[Stored records]
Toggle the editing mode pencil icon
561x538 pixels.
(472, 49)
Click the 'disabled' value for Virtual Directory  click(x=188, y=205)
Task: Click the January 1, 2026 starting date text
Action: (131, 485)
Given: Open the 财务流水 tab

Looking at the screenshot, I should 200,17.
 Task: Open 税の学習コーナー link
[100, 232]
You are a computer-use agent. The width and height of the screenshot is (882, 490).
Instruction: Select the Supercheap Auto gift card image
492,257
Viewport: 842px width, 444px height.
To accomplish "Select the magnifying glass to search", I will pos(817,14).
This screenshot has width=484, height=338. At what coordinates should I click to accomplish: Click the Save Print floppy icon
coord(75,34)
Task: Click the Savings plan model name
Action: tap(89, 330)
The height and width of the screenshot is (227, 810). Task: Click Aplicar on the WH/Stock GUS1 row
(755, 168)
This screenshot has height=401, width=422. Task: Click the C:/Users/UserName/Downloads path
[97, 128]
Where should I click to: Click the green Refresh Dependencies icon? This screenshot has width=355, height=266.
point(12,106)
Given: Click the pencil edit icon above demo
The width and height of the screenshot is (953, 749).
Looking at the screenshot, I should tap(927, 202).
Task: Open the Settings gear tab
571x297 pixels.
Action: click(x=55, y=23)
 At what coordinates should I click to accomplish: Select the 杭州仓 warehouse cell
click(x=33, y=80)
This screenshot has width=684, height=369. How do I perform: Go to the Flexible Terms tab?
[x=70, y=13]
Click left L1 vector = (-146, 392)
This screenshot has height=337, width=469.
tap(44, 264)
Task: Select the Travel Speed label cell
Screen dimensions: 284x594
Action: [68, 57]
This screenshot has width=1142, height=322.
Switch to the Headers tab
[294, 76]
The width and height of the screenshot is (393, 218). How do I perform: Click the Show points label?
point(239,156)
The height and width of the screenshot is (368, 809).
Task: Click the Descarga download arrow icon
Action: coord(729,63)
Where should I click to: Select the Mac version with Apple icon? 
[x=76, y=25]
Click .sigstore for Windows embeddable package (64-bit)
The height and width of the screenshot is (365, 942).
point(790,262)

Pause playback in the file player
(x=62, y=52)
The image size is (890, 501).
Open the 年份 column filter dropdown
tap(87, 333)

▸ INSTRUCTIONS TO FOLLOW: Go through the records from the first line and copy each one exactly, ending after the line that contains "You are a computer-use". Give nothing else.

▸ YOUR RESPONSE:
Toggle the editing mode pencil icon
561x538 pixels.
(472, 49)
Click the 'disabled' value for Virtual Directory  click(x=188, y=205)
Task: Click the January 1, 2026 starting date text
Action: (131, 485)
Given: Open the 财务流水 tab

Looking at the screenshot, I should 200,17.
 Task: Open 税の学習コーナー link
[100, 232]
You are a computer-use agent. The width and height of the screenshot is (882, 490).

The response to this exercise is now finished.